One of the best defences against the potential ravages of inheritance tax (IHT) is an arrangement which, initially at least, has no impact. In addition, it allows the client to access capital at any time during their lifetime, but does not create a gift with reservation, nor does it offend the pre-owned assets income tax legislation.
Let’s start with a simple scenario without a trust. Archie decides to lend £1m to Brenda. He arranges the loan in such a way that it is repayable on demand and, to avoid unnecessary complications, he makes it interest-free. The fact it is repayable on demand is important from an IHT point of view.
Section 3(1) of the IHT Act 1984 states that: “A transfer of value is a disposition made by a person as a result of which the value of his estate immediately after the disposition is less than it would be but for the disposition.”
It could be argued that a loan is not a disposition, a word that is not defined in the legislation itself. However, even if it is a disposition, it seems clear that, provided it is repayable on demand, the value of the lender’s estate is exactly the same before and after. Physically, the cash lent is no longer part of the estate but there is an asset of the estate equal to the amount outstanding, so the two cancel each other out. The loan cannot therefore be a transfer of value.
So how is that of benefit as far as Archie’s potential IHT liabilities are concerned? If he died the day after the loan was granted to Brenda, there would be no benefit at all; the value of Archie’s estate would be exactly the same as if he had not made the loan.

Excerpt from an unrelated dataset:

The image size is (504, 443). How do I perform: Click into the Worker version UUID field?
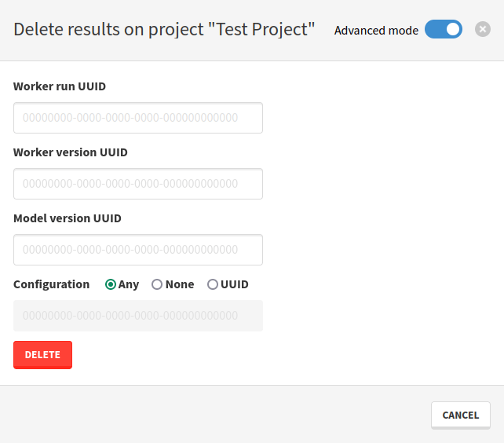(138, 184)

However, any future growth on the borrowed money will accrue within Brenda’s estate, not Archie’s, which is the fundamental point. By lending the cash interest-free and making the loan repayable on demand, Archie has effectively put a cap on the potential for IHT, since the value of the loan cannot increase. Not only that, but Archie can rest assured that, should he ever need any funds, he can always ask for part or all of the loan to be repaid.
But there’s a potential difficulty. What if Archie is concerned about Brenda’s willingness or ability to pay? Or what if Brenda is under the age of majority? Perhaps it would be preferable for Archie to create a trust for Brenda’s benefit so that, having appointed trustees, he could lend the cash to them on exactly the same terms.
In turn, the trustees could invest the borrowed cash so that future growth accrued within the trust. Even better, Archie could create a discretionary trust, allowing for greater flexibility in the event of a future change of circumstances.
A potential problem here is that, if the trustees invest in an income-producing investment, income tax complexities arise in the event of any loan repayment in whole or in part. Consequently, it is helpful if the trustees take out an investment bond, since it is a non-income producing vehicle.
Even better, it has the well-known facility to enable up to 5% tax-deferred withdrawals each year for at least 20 years. This means Archie could have regular partial repayments of capital which he could spend as if they were income.
This is the basis of most loan trust arrangements offered by product providers within the financial services industry. As always, there will be some variations around the theme. Some will require a nominal gift to start the trust off, for example, while others will start the trust with the commencement of the loan.
So, as far as the outset is concerned, the creation of a loan trust arrangement is virtually a non-event as far as IHT is concerned. If there is a nominal gift of, say, £10, this will clearly be a transfer of value but, in most cases, it will comfortably fall within an available exemption, such as the £3,000 annual gift exemption. But what about after the outset? Will there be periodic and exit charges?
The fact that, in virtually every case, there will be no IHT payable at outset means there can be no IHT exit charges on any capital paid to the beneficiaries within the first ten years of the trust. Additionally, there will never be any exit charges on any loan repayments to the settlor.